Dan Edwardes: The Parkour and Freerunning Handbook


It presents a short colorful intro to parkour. A lot of the content is very familiar to advanced traceurs but it is ideal for starters, people with no background in parkour or as a gift to authorities (like we did with our charity jam in Linz).










Vincent Thibault: Parkour & Art du Déplacement: Lessons in practical wisdom


First off: I have not fully read it yet. It was published January 2015 and is an english/french bilingual book. From a first glance it seems great. Adding to the philosophical approach of his first book on parkour Vincent has structured his second book like amodern Book of Five Rings, or a Hagakure. It presents the reader with 90 short chapters / sections each aiming on giving guidance / inspiration on different aspects of parkour. I was amazed to find many quotes from well known practicioners in there as well as I like the feeling of the book overall.
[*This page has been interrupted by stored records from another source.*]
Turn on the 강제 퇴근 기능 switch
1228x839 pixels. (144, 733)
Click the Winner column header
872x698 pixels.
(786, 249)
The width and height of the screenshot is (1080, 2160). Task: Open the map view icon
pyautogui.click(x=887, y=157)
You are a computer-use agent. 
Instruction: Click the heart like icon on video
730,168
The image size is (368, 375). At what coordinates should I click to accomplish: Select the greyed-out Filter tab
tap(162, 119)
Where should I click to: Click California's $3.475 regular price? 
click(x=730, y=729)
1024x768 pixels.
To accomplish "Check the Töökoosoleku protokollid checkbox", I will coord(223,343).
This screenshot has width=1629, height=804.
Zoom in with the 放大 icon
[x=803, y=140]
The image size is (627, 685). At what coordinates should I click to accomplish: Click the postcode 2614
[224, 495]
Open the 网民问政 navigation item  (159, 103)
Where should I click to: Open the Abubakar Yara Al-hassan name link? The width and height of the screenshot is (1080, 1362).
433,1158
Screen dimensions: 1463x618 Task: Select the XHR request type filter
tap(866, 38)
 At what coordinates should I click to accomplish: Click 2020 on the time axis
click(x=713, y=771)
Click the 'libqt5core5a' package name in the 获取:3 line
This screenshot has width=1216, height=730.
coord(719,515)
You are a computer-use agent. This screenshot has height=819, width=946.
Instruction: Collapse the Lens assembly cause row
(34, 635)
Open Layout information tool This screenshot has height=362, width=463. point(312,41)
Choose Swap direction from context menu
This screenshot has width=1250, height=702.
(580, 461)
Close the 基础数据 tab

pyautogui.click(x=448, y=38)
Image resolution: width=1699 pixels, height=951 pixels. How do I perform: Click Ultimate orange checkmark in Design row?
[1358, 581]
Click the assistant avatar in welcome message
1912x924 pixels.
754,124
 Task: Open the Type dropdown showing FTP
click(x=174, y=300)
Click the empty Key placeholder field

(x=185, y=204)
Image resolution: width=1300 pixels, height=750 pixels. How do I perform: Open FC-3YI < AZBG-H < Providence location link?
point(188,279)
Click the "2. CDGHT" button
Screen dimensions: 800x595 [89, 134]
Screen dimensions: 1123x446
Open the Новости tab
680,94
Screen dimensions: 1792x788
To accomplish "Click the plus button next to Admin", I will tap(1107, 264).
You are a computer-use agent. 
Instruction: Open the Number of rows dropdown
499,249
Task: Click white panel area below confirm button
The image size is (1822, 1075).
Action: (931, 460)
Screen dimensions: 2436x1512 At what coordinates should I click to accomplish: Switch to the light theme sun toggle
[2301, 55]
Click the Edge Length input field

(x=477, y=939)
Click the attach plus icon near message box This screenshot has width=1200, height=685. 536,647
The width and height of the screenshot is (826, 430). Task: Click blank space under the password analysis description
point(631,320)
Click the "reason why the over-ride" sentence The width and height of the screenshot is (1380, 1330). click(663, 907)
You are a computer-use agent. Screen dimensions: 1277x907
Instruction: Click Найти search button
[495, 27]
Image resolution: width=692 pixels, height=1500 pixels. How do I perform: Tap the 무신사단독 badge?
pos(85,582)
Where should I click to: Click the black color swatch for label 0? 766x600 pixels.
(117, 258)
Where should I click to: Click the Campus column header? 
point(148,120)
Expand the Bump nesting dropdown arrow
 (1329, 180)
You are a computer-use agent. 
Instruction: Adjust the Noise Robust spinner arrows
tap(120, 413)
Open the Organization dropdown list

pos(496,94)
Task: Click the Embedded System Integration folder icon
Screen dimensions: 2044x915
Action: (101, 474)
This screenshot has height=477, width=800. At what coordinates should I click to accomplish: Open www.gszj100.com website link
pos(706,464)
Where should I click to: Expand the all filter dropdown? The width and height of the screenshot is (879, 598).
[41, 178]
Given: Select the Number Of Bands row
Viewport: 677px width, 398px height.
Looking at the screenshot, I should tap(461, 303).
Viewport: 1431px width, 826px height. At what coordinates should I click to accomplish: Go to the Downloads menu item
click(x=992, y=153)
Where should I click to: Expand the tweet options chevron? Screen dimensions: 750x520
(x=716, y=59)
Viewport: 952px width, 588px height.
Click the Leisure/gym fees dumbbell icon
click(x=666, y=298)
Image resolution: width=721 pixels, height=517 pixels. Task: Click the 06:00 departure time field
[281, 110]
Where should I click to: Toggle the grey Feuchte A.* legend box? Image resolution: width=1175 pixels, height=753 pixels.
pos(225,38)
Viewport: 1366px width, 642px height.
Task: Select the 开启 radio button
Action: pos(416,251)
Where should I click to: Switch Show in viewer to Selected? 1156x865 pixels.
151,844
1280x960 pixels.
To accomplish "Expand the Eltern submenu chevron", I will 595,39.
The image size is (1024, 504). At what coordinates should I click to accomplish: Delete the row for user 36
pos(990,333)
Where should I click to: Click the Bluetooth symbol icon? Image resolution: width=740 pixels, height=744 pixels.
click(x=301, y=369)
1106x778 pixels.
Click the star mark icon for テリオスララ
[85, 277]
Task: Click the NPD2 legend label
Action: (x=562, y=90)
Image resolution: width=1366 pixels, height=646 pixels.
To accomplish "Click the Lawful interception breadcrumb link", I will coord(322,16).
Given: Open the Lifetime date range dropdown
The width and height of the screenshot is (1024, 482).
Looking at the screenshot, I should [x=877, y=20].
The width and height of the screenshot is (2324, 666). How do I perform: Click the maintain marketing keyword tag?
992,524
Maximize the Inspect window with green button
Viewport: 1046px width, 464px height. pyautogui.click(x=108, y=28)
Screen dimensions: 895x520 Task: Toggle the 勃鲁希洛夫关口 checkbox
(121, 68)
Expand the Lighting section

Alexander Huber: Die Angst dein bester Freund (Fear, your best friend)


The so called Huber Buam (the Huber “dudes”) are world famous professional climbers, brothers and pioneers in the climbing world. Alexander Huber is a specialist free clmber and was first in climbing many of the hardest routes out there free-solo (no rope, no partner). In his book he reflects on fear as mechanism of awareness and rightfully claims that despite what fear does for us and our progress we live in a fear avoiding society that has lost touch with itself. Reading the book I felt very close to how Alexander described his relationship with fear and how we as parkour people treat fear and benefit from it.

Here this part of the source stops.